Nachdem die SP-Nominationsversammlung den Vorschlag der Parteileitung unterstützt hatte, traten Mirante und Roncelli aus der Partei aus und gaben im Dezember 2022 die Gründung der neuen Bewegung «Avanti» bekannt. Diese solle eine «offene Mitte-Links-Politik» verfolgen, Gleichheit und Freiheit als zentrale Werte hochhalten und für «eine neue Art des Politisierens» stehen; vorgesehen sei etwa, die Bevölkerung online konsultativ über Kandidierendenlisten oder Vorhaben der Partei abstimmen zu lassen. Kurz darauf gab Avanti bekannt, für die anstehenden Regierungs- und Parlamentswahlen jeweils eine gemeinsame Liste mit der Bewegung «Ticino&Lavoro» zu bilden. Letztere wurde vom ehemaligen CVP-Lokalpolitiker Giovanni Albertini angeführt und hatte ihre Wurzeln in einem Verein, der sich für die Wiedereingliederung von Arbeitslosen in die Arbeitswelt einsetzt. Listenname war «Avanti con Ticino&Lavoro» (ATL).

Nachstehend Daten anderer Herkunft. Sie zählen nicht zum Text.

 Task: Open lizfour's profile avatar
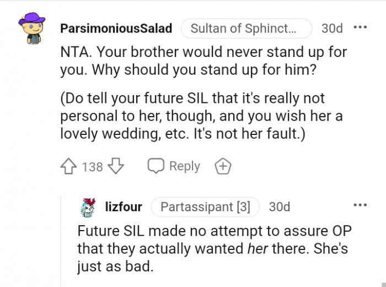pos(88,207)
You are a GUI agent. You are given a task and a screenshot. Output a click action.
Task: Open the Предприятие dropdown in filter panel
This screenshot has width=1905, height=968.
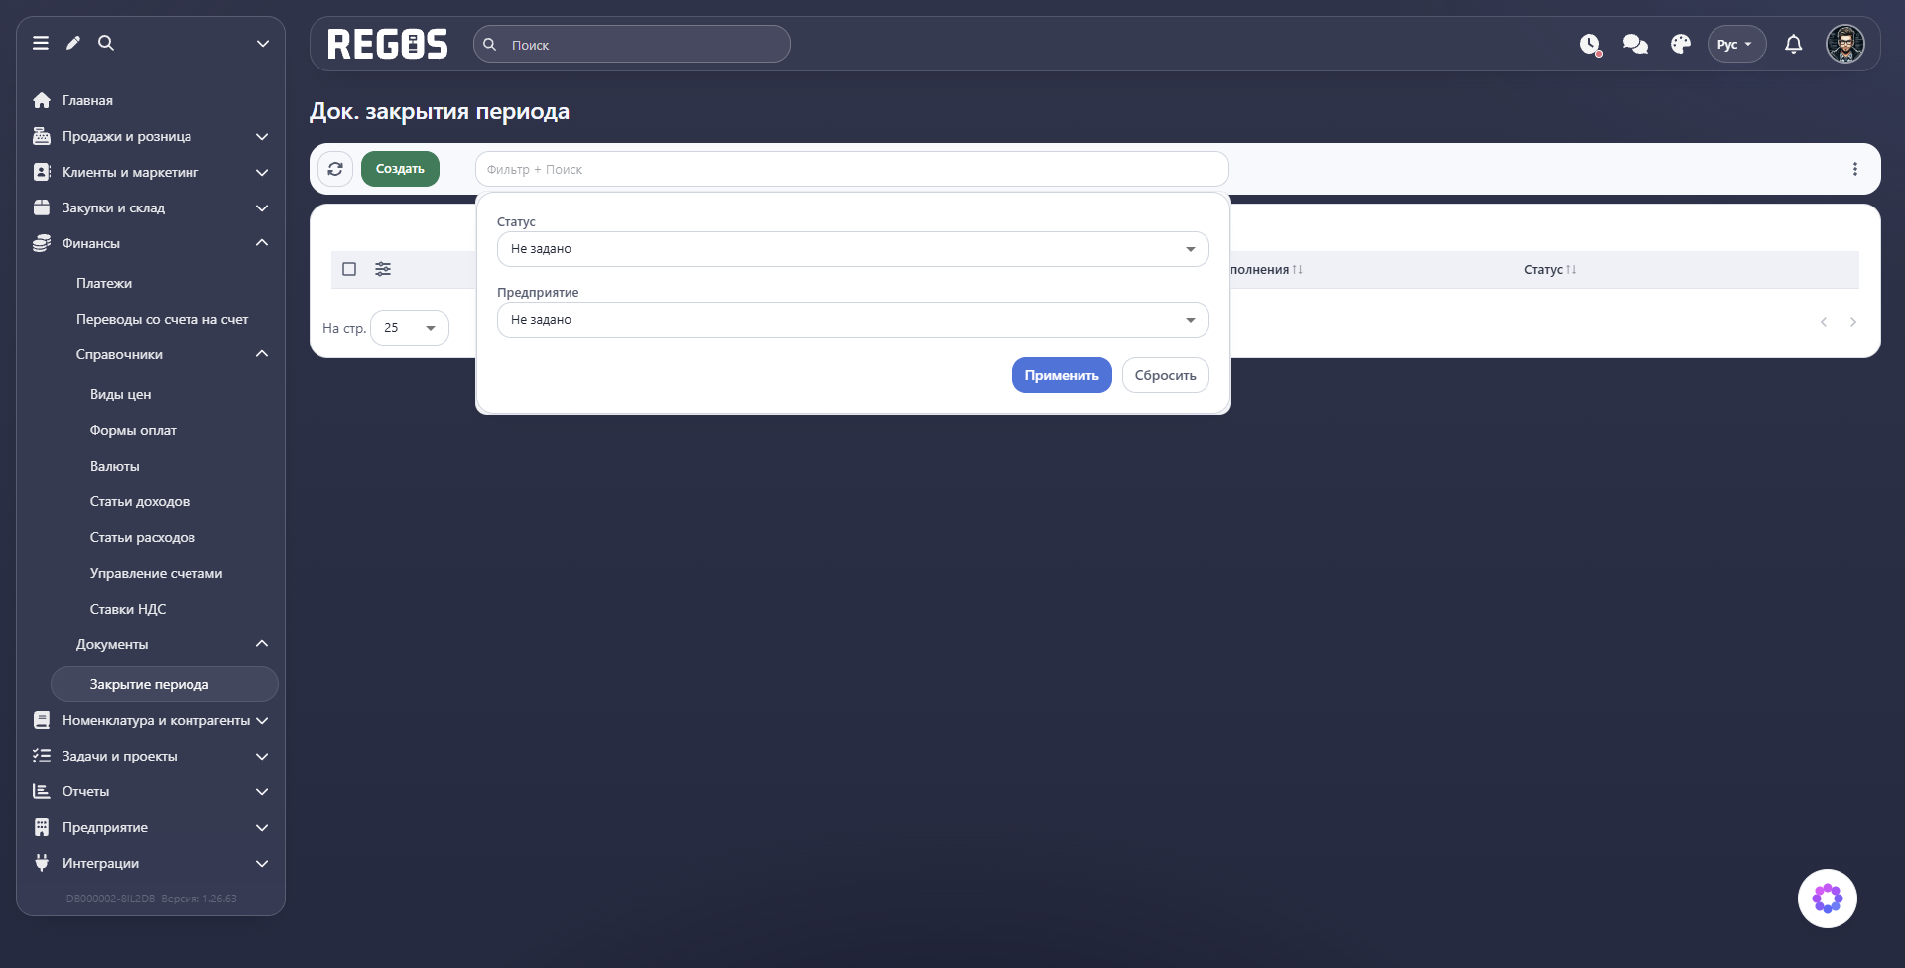[x=852, y=320]
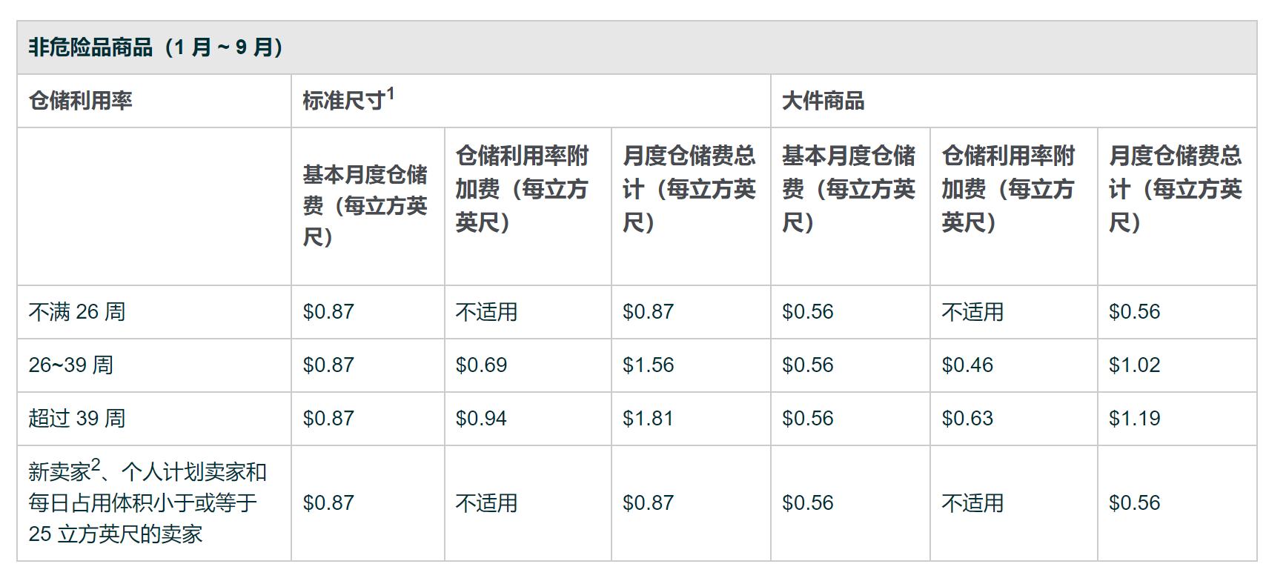This screenshot has height=581, width=1286.
Task: Click the $0.94 surcharge cell
Action: 481,419
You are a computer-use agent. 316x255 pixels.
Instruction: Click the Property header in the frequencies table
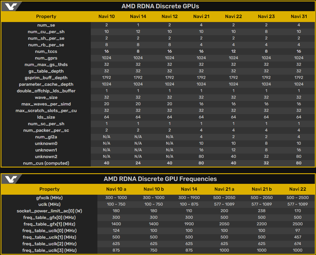[x=49, y=189]
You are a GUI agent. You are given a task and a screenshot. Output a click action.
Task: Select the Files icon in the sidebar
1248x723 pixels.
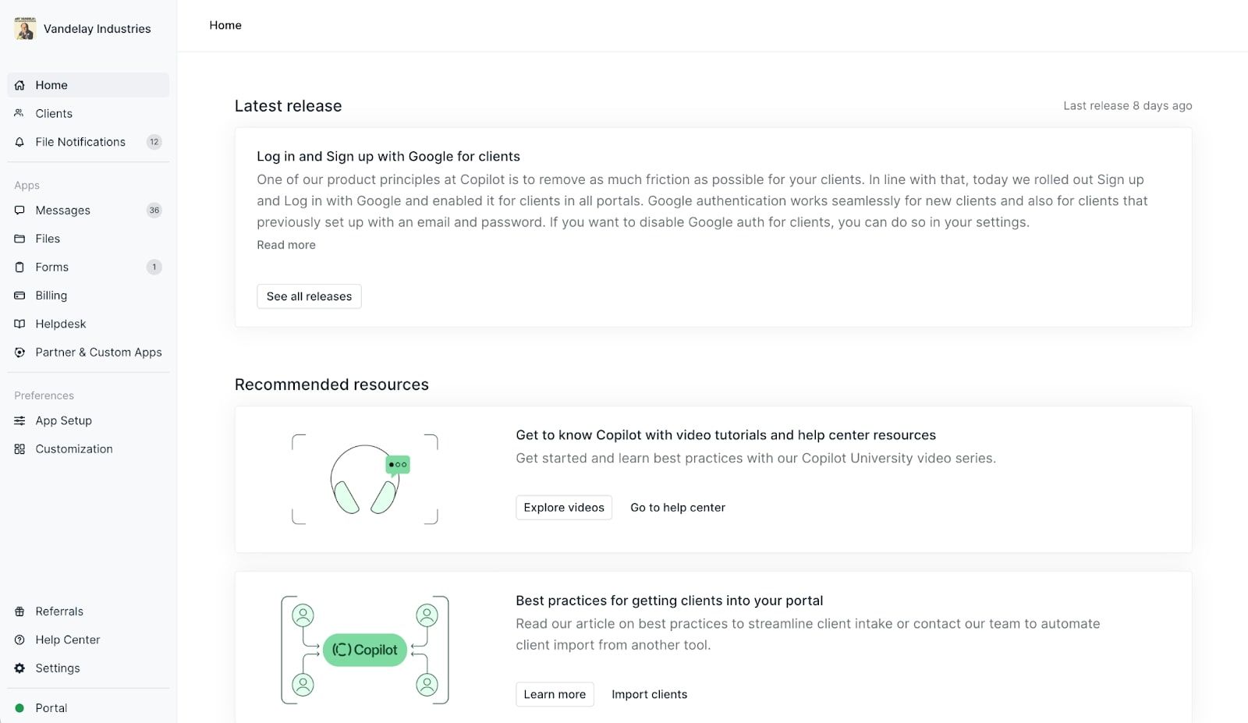pyautogui.click(x=20, y=238)
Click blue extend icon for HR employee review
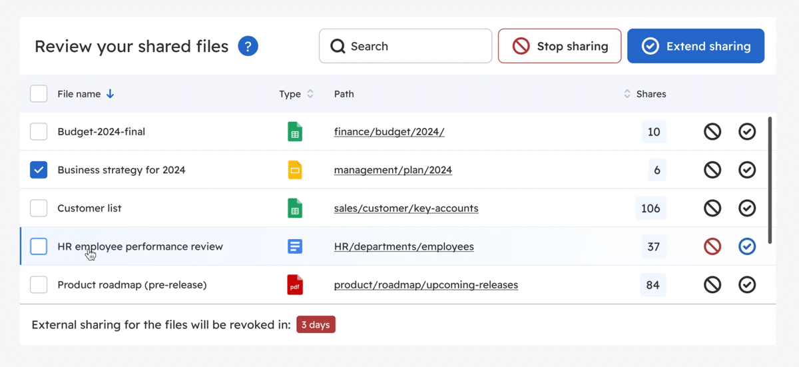This screenshot has width=799, height=367. point(747,247)
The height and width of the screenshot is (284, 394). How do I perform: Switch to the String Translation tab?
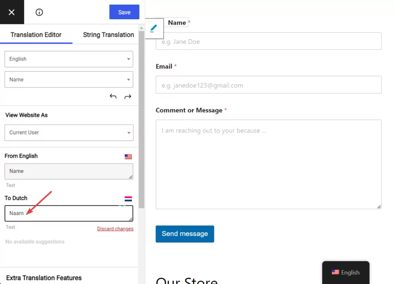click(x=109, y=35)
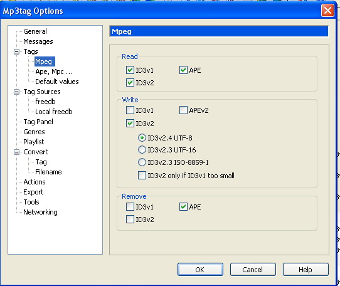
Task: Select ID3v2.3 ISO-8859-1 radio option
Action: 142,162
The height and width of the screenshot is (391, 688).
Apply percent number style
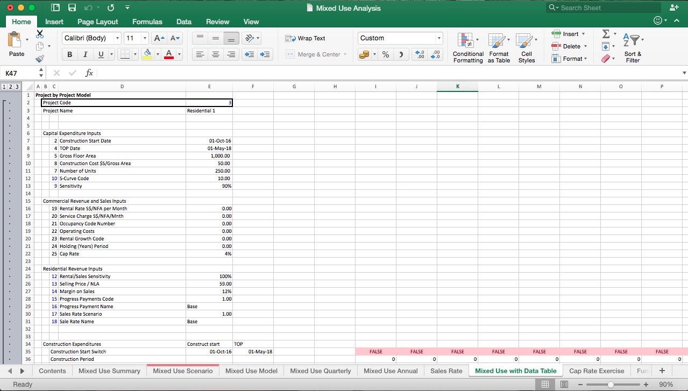coord(385,54)
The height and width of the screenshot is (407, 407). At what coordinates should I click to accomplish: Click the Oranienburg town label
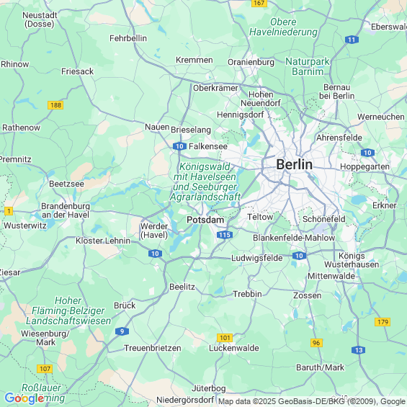coord(251,62)
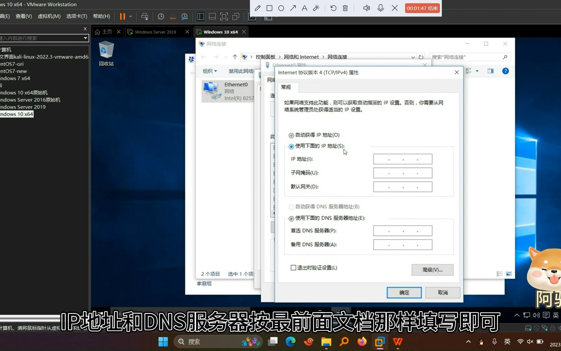The height and width of the screenshot is (351, 561).
Task: Expand the library search dropdown
Action: pos(85,38)
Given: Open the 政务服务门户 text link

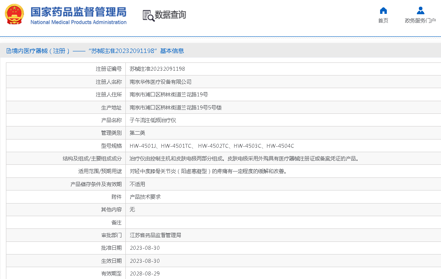Looking at the screenshot, I should pyautogui.click(x=420, y=21).
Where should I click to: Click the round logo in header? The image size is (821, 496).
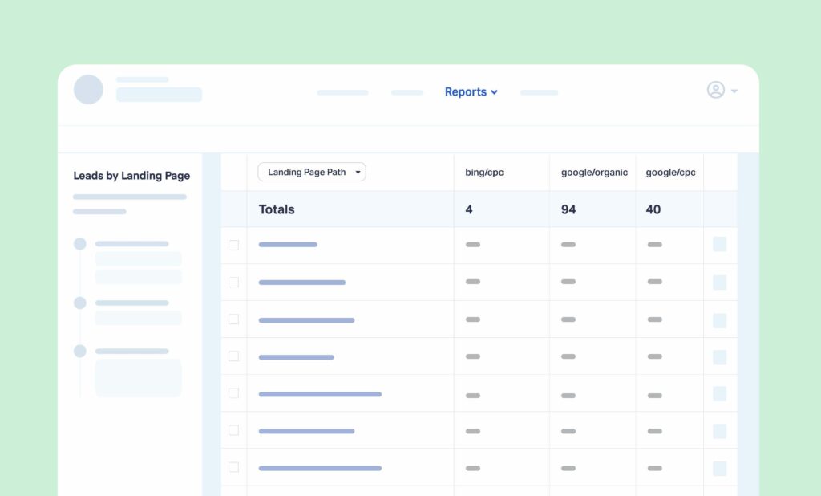[x=88, y=90]
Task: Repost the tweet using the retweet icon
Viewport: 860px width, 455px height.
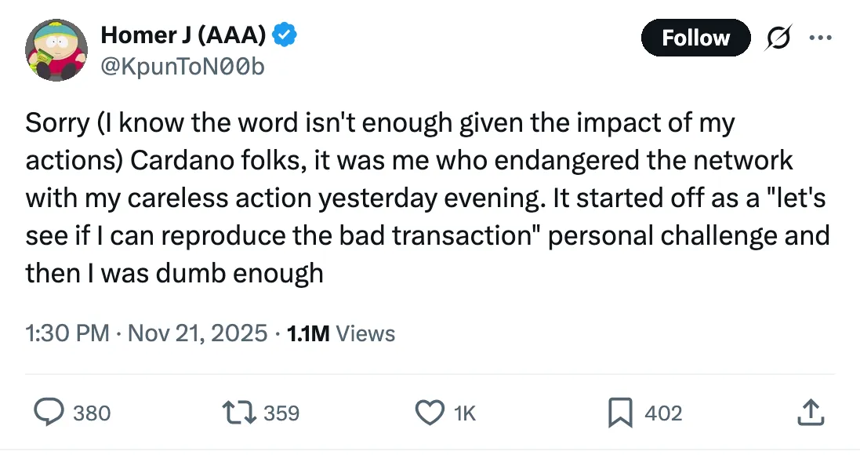Action: (240, 413)
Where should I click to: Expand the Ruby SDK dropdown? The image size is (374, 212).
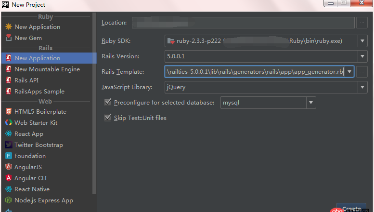[362, 41]
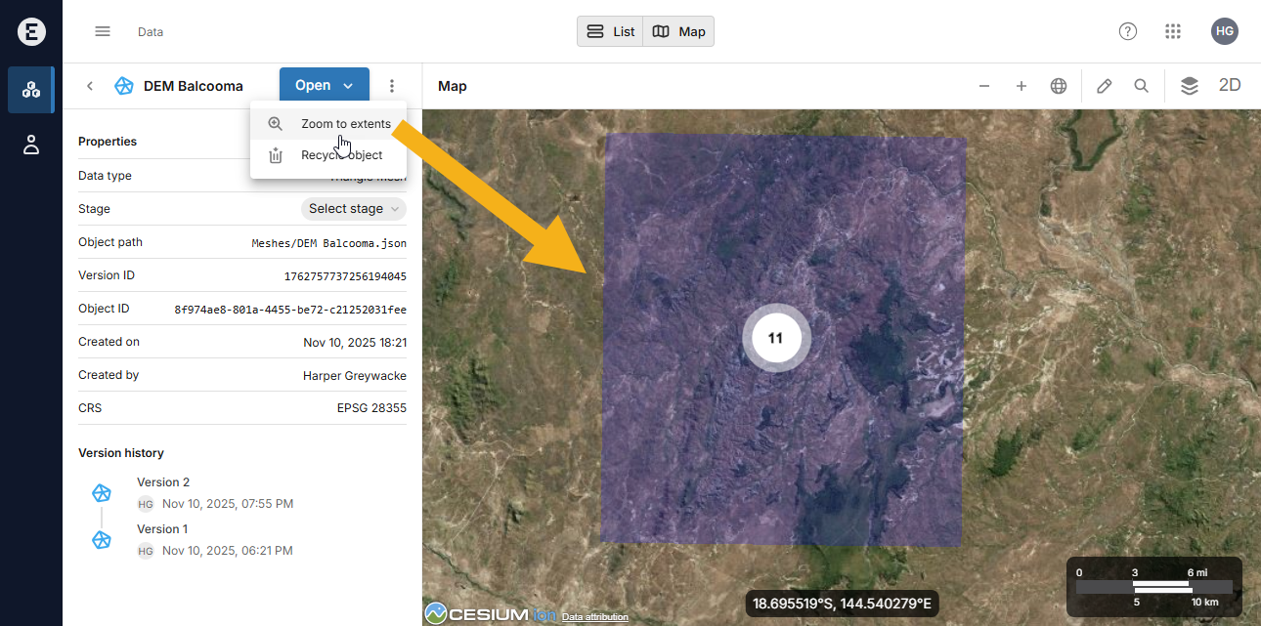Open the Select stage dropdown

click(x=353, y=209)
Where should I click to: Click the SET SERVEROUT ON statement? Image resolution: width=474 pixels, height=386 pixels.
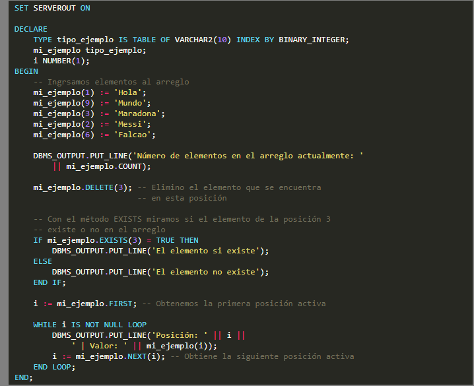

Nach der Gründung der neuen Splitterbewegung wurde Riget im Tages-Anzeiger mit der Aussage zitiert, die SP sei «kompakt» und ausser Mirante und Roncelli gebe es keine Abgänge. Die Wahlergebnisse im April 2023 deuteten dann allerdings darauf hin, dass die neue Konkurrenz durchaus unangenehme Folgen für die SP hatte: Bei den Staatsratswahlen schaffte Carobbio Guscetti zwar die Wahl, die links-grüne Liste holte jedoch rund vier Prozentpunkte weniger Stimmen als ihre Vorgängerlisten 2019. «Avanti con Ticino&Lavoro» mit der Kandidatur von Mirante an der Spitze erreichte demgegenüber aus dem Stand einen Wählendenanteil von fünf Prozent. Auch bei den Parlamentswahlen büsste die SP 1.2 Prozentpunkte und einen Sitz ein, während ATL mit 3.7 Prozent der Stimmen drei Sitze holte. Diese gingen an Mirante, Roncelli und Albertini. Im Grossen Rat blieben die Avanti- und Ticino&Lavoro-Mitglieder vorerst fraktionslos. Den Wahlerfolg von ATL wertete die NZZ als «kleines Erdbeben für die Tessiner Parteienlandschaft», und das Co-Präsidium der SP räumte ein, die Auswirkungen der neuen Konkurrenz unterschätzt zu haben. Es erachtete es im Sinn einer kohärenten Politik aber weiterhin als richtig, dass Mirante nicht als SP-Kandidatin aufgestellt worden war, weil diese inhaltlich nicht «das rot-grüne Projekt» vertreten hätte.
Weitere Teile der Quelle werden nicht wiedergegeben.